Propos recueillis par Clémentine Samuel

 

le déclic… pas celui de la BD de Manara, mais celui qui permet de dépasser ses limites et celles que nous impose notre environnement, notre parcours et les accidents de la vie, on aimerait bien y croire mais on doute. Pourtant, certains l’ont eu et Charlotte Savreux les a recontrés : «Artistes, chefs d’entreprise, politiques, écrivains, aventuriers…, ensemble ils pourraient gouverner la France. Après des premiers pas chaotiques dans la vie ou des réussites suivies de revers, ils ont eu la puissance du déclic pour réorienter leur trajectoire et sublimer leur vie en s’accomplissant là où on ne les attendait pas, au-delà même de leurs espérances».

Forcer le destin
Mercedes Erra est l’une des femmes les plus puissantes de l’univers de la pub. Fondatrice de BETC, elle est aujourd’hui la présidente d’Havas Worldwide. Une position qu’elle a acquise de haute lutte : «Je dois ma réussite à mon entêtement.
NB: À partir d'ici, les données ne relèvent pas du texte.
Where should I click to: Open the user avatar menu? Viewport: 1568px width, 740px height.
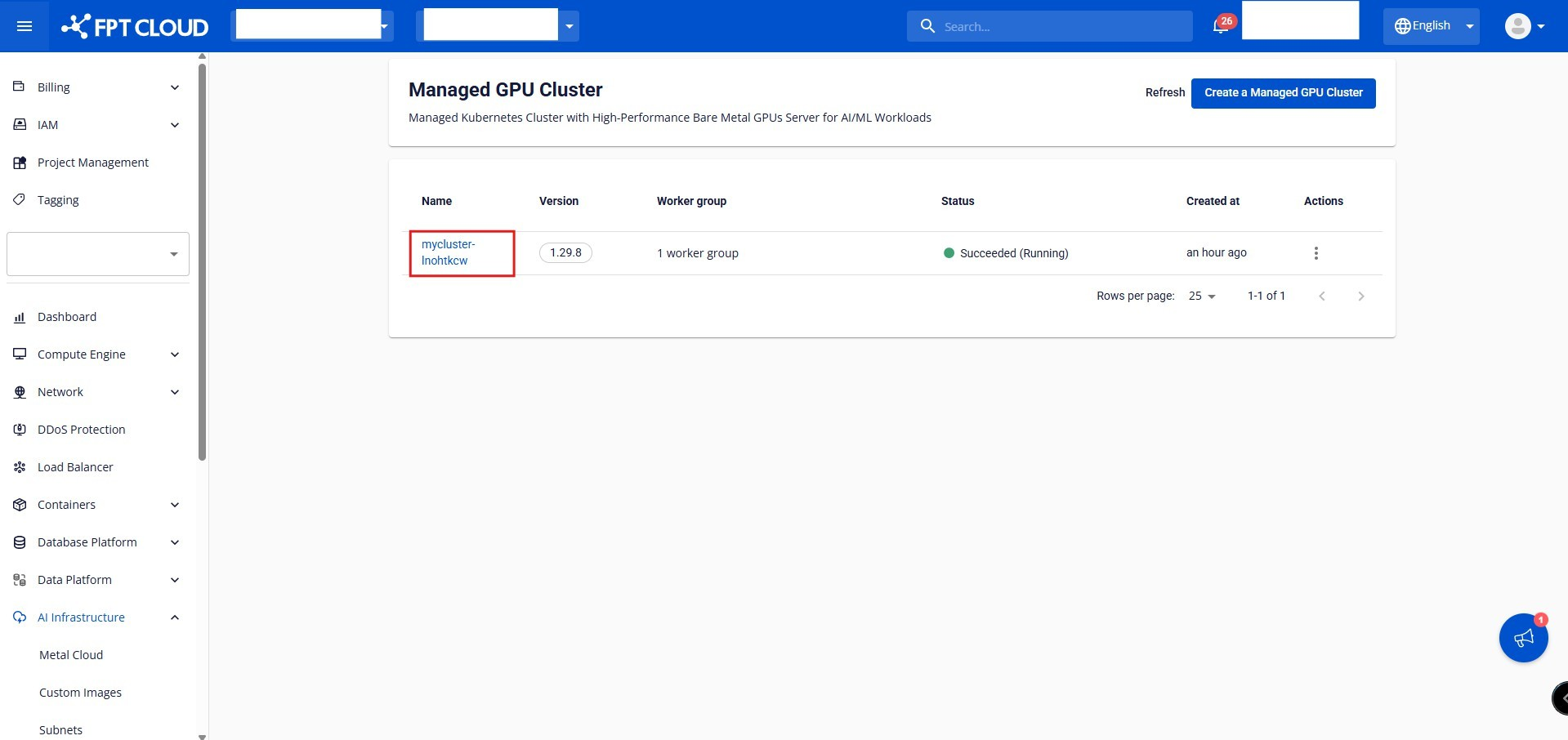click(1524, 26)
Parce que les choses ne m’ont pas été données au départ, j’ai développé très jeune le goût de l’effort. J’ai toujours pensé que c’était impossible de me freiner, et qu’on me dicte ma vie». Et elle a commencé jeune à forcer ainsi le destin : «À mes débuts, je cherchais à faire un stage dans la publicité, j’avais été convoquée par la directrice des ressources humaines d’une des entreprises pour lesquelles j’avais postulé. Elle s’était aperçue que j’avais présenté ma candidature à deux offres de stage différentes, et m’avait «engueulée» : «Mais de quel droit postulez-vous aux deux stages ? Et si chaque responsable de stage vous choisit, vous aurez l’air maligne». Je lui avais alors répondu : «Et en quoi je n’aurais pas le droit de choisir moi aussi ? Parce que je suis plus jeune ? Je ne cherche pas à faire mal, je cherche juste à faire le stage le plus intéressant». J’ai finalement été prise. J’avais 25 ans, ce stage a changé ma vie. Cette féministe engagée, qui a mené de front sa brillante carrière et l’éducation de ces cinq enfants, est convaincue que tout est possible : «Ayons conscience que nous vivons dans un pays plein de richesses qui permet, si on s’en donne la peine, de faire ce que l’on aime. La chance suprême est de trouver sa voie. La réussite n’est pas une affaire de Rolex, mais de faire ce qui nous fait plaisir».

S’accrocher à ses rêves
C’est l’un des animateurs et producteurs français les plus en vue. Son émission Rendez-vous en terre inconnue réunit plus de 8 millions de téléspectateurs à chaque diffusion. Difficile à croire, mais, avant ce succès, Frédéric Lopez était en pleine crise existentielle il y a une quinzaine d’années. Licencié de France 2, au chômage, c’est en suivant une psychanalyse qu’il a trouvé le fil conducteur de sa résurrection personnelle et professionnelle, le bonheur. Pourtant, son projet original, confronter une personnalité à un peuple lointain, dont la culture et les traditions sont menacées par un mode de vie moderne, n’a d’abord séduit aucune chaîne ! Frédéric Lopez a encaissé des dizaines de refus. Pour parvenir à produire cette émission en laquelle il croyait profondément, il a même dû hypothéquer sa maison ! Et il s’est passé 4 ans avant que l’émission ne soit enfin diffusée. 4 années pendant lesquelles l’animateur s’est accroché et n’a pas «lâché le morceau», s’obstinant contre vents et marées. Son conseil : «Quand vous croyez dur comme fer à votre idée, ne vous laissez pas influencer par les désabusés : persévérez !».